It was not immediately clear what charges the detainees were facing.

Opposition parliamentarian Hanna Kanapatskaya later traveled to the Maladzyechna police station to demand their release.

Kanapatskaya said in an interview at the station that she had been unable to obtain any information about the detentions from police.

She said she had filed a complaint with police over what she called the criminal "abduction" of Lyabedzka, Rymasheuski, and Kavalkova by "unidentified persons" based on videos posted on social media.

The rally took place a day after Lukashenka suspended implementation of the tax for one year, saying it will be "corrected" and carried out in 2018.

The law, which has sparked protests across the nation of 10 million, imposes a special tax on Belarusians who work less than half of a calendar year and do not register at the country's labor bureaus.

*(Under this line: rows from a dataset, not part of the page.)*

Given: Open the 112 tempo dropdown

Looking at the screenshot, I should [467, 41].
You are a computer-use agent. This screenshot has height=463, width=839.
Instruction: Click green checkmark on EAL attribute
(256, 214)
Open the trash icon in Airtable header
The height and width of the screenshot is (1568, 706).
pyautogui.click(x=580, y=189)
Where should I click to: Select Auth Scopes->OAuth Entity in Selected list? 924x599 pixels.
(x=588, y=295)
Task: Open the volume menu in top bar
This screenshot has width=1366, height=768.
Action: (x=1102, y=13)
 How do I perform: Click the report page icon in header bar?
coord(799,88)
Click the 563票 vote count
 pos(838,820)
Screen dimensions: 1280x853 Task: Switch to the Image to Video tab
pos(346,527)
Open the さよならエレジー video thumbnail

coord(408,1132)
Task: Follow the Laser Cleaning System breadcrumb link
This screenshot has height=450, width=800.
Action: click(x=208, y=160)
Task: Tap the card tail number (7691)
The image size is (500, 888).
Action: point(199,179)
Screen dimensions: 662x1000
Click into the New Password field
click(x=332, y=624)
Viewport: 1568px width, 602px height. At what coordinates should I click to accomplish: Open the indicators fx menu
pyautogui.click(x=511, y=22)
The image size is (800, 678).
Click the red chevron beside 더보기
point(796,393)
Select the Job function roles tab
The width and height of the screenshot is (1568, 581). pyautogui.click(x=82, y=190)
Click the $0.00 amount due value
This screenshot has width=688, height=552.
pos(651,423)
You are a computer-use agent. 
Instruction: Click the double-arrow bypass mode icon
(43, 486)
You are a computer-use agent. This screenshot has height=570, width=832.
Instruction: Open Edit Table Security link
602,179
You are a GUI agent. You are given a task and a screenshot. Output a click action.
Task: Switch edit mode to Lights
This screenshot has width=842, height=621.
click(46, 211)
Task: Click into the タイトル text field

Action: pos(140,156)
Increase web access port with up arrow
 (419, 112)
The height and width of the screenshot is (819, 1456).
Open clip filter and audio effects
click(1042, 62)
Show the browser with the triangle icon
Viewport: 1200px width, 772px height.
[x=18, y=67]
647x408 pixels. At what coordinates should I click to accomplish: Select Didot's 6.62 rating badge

The law exempts registered job-seekers, homemakers, subsistence farmers, and Belarusians working in Russia.

Activists told RFE/RL that similar rallies are scheduled for March 11 and March 12 in four cities: Pinsk, Babruysk, Vorsha, and Rahachou.

Activists in Minsk told RFE/RL that city authorities allowed them to stage a demonstration as well.

At the same time that he announced a suspension on the tax, Lukashenka also instructed his interior minister to ensure that “perfect order” is established in the country, BelaPAN reported.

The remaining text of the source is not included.